This follows on from all the orthodox policies put out at this time by Labour. Source C shows that MacDonald is also supporting orthodox policies, this is the same with source D were unemployment and the economic problems are blamed on the lack of international trade. Although these are orthodox views there is a large difference between source A and D which have grabbed two ends of the orthodox ‘stick’. The consensus on how to deal with unemployment comes to an end with sources E and F from 1929 and 1930 respectively.

Here policies are put forward in which public works play a large part, this was rejected in the other sources in favour of an orthodox approach. Mosely in source F believes that a totally new system where the government is completely responsible for trying to get unemployed back to work, the Liberals on the other hand were saying that private investors alone couldn’t sort out unemployment and that the government needed to help.

This shows that unorthodox policies were being much more seriously considered. The effect of the Wall Street crash would have been felt and the government would have been looking for other ways to sort it out. The sources provided do not cover the opinions of all the parities and there is a large split in the timing of the sources, with the only views opposing the Labour ones coming from after the Wall street crash so we cannot tell if they had differing views before then.

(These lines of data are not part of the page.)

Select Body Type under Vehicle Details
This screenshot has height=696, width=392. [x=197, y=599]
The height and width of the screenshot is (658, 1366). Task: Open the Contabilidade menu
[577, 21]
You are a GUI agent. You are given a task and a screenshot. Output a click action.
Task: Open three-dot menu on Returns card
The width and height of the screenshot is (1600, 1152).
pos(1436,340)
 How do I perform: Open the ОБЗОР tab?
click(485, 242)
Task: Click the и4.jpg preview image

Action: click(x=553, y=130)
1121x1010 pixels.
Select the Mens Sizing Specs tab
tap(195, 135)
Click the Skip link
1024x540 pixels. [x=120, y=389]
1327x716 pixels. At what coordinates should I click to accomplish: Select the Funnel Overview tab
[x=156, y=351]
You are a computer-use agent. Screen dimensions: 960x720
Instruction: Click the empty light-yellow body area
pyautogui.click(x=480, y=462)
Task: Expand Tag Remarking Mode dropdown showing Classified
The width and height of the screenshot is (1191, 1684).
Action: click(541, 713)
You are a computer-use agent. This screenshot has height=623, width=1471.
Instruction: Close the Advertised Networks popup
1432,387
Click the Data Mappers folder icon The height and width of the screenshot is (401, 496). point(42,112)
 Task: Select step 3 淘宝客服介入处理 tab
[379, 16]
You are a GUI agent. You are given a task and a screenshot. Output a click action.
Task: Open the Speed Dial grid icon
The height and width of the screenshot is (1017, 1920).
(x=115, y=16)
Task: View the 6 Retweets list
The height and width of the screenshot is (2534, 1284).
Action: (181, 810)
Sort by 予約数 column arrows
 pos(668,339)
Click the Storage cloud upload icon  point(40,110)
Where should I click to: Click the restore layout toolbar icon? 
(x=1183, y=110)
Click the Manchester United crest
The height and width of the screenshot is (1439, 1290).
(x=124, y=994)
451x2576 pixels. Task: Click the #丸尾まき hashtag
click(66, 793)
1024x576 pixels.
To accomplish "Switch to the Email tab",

The Conservatives are not even mentioned so we must assume that they continued with their traditional policies throughout this period, and so would support the claim of consensus. The sources show that there was a certain amount of consensus on how to deal with unemployment but this changed before 1929 when orthodox policies were looked appon less favourably and new schemes were being tried. It in 1929 when the wall street crash caused the world economic depression, this probably meant that more unorthodox views were looked for to try and restore the economy and reduce unemployment.